The response must match the data below exactly, line for line.

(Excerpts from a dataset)
=== Section Start ===

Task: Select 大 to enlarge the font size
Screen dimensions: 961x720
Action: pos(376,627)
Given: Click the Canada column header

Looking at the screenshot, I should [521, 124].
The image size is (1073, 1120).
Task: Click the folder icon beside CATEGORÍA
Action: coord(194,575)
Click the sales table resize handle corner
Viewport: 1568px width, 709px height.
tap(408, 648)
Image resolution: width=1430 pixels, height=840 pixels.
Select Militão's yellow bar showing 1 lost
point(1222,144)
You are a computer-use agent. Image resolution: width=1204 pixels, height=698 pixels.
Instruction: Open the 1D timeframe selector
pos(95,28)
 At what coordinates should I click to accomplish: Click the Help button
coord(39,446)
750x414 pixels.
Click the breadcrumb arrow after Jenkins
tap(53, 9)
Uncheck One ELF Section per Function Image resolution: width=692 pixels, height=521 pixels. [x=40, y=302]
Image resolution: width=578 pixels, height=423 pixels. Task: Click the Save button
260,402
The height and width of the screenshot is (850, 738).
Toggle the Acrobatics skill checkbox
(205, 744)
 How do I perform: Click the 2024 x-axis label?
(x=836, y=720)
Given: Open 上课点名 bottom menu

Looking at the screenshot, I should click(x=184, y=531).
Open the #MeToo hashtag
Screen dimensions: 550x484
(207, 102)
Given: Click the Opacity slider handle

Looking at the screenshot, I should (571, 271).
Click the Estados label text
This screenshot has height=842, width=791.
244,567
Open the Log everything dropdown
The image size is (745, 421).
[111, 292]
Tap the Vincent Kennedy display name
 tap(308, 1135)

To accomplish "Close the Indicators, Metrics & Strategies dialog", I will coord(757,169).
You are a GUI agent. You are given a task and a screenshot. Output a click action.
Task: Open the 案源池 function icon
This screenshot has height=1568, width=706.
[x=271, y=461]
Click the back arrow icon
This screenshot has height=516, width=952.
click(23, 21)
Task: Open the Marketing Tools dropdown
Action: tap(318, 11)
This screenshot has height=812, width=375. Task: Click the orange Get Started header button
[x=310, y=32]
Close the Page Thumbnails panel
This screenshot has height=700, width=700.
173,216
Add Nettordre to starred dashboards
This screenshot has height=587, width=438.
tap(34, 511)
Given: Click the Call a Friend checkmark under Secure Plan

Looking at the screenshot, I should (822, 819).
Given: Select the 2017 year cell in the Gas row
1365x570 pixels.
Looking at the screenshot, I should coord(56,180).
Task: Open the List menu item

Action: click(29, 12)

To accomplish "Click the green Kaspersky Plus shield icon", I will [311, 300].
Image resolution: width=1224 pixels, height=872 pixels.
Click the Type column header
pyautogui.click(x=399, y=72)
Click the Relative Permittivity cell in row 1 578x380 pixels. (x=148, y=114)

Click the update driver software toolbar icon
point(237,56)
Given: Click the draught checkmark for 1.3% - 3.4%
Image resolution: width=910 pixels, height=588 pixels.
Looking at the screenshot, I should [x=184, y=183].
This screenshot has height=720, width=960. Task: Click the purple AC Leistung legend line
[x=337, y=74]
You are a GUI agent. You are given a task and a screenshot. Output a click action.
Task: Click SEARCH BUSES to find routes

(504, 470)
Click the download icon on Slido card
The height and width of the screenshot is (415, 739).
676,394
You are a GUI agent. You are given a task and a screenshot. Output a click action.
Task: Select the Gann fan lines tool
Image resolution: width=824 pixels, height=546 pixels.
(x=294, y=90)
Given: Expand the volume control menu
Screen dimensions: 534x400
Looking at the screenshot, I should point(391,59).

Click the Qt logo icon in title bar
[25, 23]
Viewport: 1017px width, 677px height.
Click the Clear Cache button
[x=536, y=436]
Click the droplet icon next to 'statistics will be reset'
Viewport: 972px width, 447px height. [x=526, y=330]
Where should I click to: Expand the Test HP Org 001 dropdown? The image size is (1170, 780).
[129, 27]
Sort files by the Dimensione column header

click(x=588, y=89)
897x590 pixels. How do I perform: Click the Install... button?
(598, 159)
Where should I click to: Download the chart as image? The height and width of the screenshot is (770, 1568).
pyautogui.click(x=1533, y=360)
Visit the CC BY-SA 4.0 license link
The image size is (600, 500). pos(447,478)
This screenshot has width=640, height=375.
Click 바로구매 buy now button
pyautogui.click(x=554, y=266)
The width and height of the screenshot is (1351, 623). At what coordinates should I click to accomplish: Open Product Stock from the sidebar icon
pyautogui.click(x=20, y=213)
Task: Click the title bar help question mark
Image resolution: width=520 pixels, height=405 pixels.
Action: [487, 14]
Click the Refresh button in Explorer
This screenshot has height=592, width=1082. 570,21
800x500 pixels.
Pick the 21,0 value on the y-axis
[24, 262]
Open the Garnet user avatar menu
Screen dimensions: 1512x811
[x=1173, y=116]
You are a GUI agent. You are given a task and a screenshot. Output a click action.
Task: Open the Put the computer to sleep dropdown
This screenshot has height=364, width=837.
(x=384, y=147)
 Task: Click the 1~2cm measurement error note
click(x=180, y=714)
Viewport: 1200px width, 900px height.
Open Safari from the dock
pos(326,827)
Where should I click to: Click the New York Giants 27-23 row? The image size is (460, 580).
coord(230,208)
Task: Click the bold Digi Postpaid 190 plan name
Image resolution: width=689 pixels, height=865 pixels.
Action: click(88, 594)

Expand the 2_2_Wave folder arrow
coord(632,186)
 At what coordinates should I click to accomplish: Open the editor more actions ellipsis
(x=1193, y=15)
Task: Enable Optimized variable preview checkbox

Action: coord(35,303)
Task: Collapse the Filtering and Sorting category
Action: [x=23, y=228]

=== Section End ===

TASK SOLUTION -
Task: Select 大 to enlarge the font size
Screen dimensions: 961x720
Action: pos(376,627)
Given: Click the Canada column header

Looking at the screenshot, I should [521, 124].
The image size is (1073, 1120).
Task: Click the folder icon beside CATEGORÍA
Action: coord(194,575)
Click the sales table resize handle corner
Viewport: 1568px width, 709px height.
tap(408, 648)
Image resolution: width=1430 pixels, height=840 pixels.
Select Militão's yellow bar showing 1 lost
point(1222,144)
You are a computer-use agent. Image resolution: width=1204 pixels, height=698 pixels.
Instruction: Open the 1D timeframe selector
pos(95,28)
 At what coordinates should I click to accomplish: Click the Help button
coord(39,446)
750x414 pixels.
Click the breadcrumb arrow after Jenkins
tap(53, 9)
Uncheck One ELF Section per Function Image resolution: width=692 pixels, height=521 pixels. [x=40, y=302]
Image resolution: width=578 pixels, height=423 pixels. Task: Click the Save button
260,402
The height and width of the screenshot is (850, 738).
Toggle the Acrobatics skill checkbox
(205, 744)
 How do I perform: Click the 2024 x-axis label?
(x=836, y=720)
Given: Open 上课点名 bottom menu

Looking at the screenshot, I should click(x=184, y=531).
Open the #MeToo hashtag
Screen dimensions: 550x484
(207, 102)
Given: Click the Opacity slider handle

Looking at the screenshot, I should (571, 271).
Click the Estados label text
This screenshot has height=842, width=791.
244,567
Open the Log everything dropdown
The image size is (745, 421).
[111, 292]
Tap the Vincent Kennedy display name
 tap(308, 1135)

To accomplish "Close the Indicators, Metrics & Strategies dialog", I will coord(757,169).
You are a GUI agent. You are given a task and a screenshot. Output a click action.
Task: Open the 案源池 function icon
This screenshot has height=1568, width=706.
[x=271, y=461]
Click the back arrow icon
This screenshot has height=516, width=952.
click(23, 21)
Task: Open the Marketing Tools dropdown
Action: tap(318, 11)
This screenshot has height=812, width=375. Task: Click the orange Get Started header button
[x=310, y=32]
Close the Page Thumbnails panel
This screenshot has height=700, width=700.
173,216
Add Nettordre to starred dashboards
This screenshot has height=587, width=438.
tap(34, 511)
Given: Click the Call a Friend checkmark under Secure Plan

Looking at the screenshot, I should (822, 819).
Given: Select the 2017 year cell in the Gas row
1365x570 pixels.
Looking at the screenshot, I should coord(56,180).
Task: Open the List menu item

Action: click(29, 12)

To accomplish "Click the green Kaspersky Plus shield icon", I will [311, 300].
Image resolution: width=1224 pixels, height=872 pixels.
Click the Type column header
pyautogui.click(x=399, y=72)
Click the Relative Permittivity cell in row 1 578x380 pixels. (x=148, y=114)

Click the update driver software toolbar icon
point(237,56)
Given: Click the draught checkmark for 1.3% - 3.4%
Image resolution: width=910 pixels, height=588 pixels.
Looking at the screenshot, I should [x=184, y=183].
This screenshot has height=720, width=960. Task: Click the purple AC Leistung legend line
[x=337, y=74]
You are a GUI agent. You are given a task and a screenshot. Output a click action.
Task: Click SEARCH BUSES to find routes

(504, 470)
Click the download icon on Slido card
The height and width of the screenshot is (415, 739).
676,394
You are a GUI agent. You are given a task and a screenshot. Output a click action.
Task: Select the Gann fan lines tool
Image resolution: width=824 pixels, height=546 pixels.
(x=294, y=90)
Given: Expand the volume control menu
Screen dimensions: 534x400
Looking at the screenshot, I should point(391,59).

Click the Qt logo icon in title bar
[25, 23]
Viewport: 1017px width, 677px height.
Click the Clear Cache button
[x=536, y=436]
Click the droplet icon next to 'statistics will be reset'
Viewport: 972px width, 447px height. [x=526, y=330]
Where should I click to: Expand the Test HP Org 001 dropdown? The image size is (1170, 780).
[129, 27]
Sort files by the Dimensione column header

click(x=588, y=89)
897x590 pixels. How do I perform: Click the Install... button?
(598, 159)
Where should I click to: Download the chart as image? The height and width of the screenshot is (770, 1568).
pyautogui.click(x=1533, y=360)
Visit the CC BY-SA 4.0 license link
The image size is (600, 500). pos(447,478)
This screenshot has width=640, height=375.
Click 바로구매 buy now button
pyautogui.click(x=554, y=266)
The width and height of the screenshot is (1351, 623). At what coordinates should I click to accomplish: Open Product Stock from the sidebar icon
pyautogui.click(x=20, y=213)
Task: Click the title bar help question mark
Image resolution: width=520 pixels, height=405 pixels.
Action: [487, 14]
Click the Refresh button in Explorer
This screenshot has height=592, width=1082. 570,21
800x500 pixels.
Pick the 21,0 value on the y-axis
[24, 262]
Open the Garnet user avatar menu
Screen dimensions: 1512x811
[x=1173, y=116]
You are a GUI agent. You are given a task and a screenshot. Output a click action.
Task: Open the Put the computer to sleep dropdown
This screenshot has height=364, width=837.
(x=384, y=147)
 Task: Click the 1~2cm measurement error note
click(x=180, y=714)
Viewport: 1200px width, 900px height.
Open Safari from the dock
pos(326,827)
Where should I click to: Click the New York Giants 27-23 row? The image size is (460, 580).
coord(230,208)
Task: Click the bold Digi Postpaid 190 plan name
Image resolution: width=689 pixels, height=865 pixels.
Action: click(88, 594)

Expand the 2_2_Wave folder arrow
coord(632,186)
 At what coordinates should I click to accomplish: Open the editor more actions ellipsis
(x=1193, y=15)
Task: Enable Optimized variable preview checkbox

Action: coord(35,303)
Task: Collapse the Filtering and Sorting category
Action: [x=23, y=228]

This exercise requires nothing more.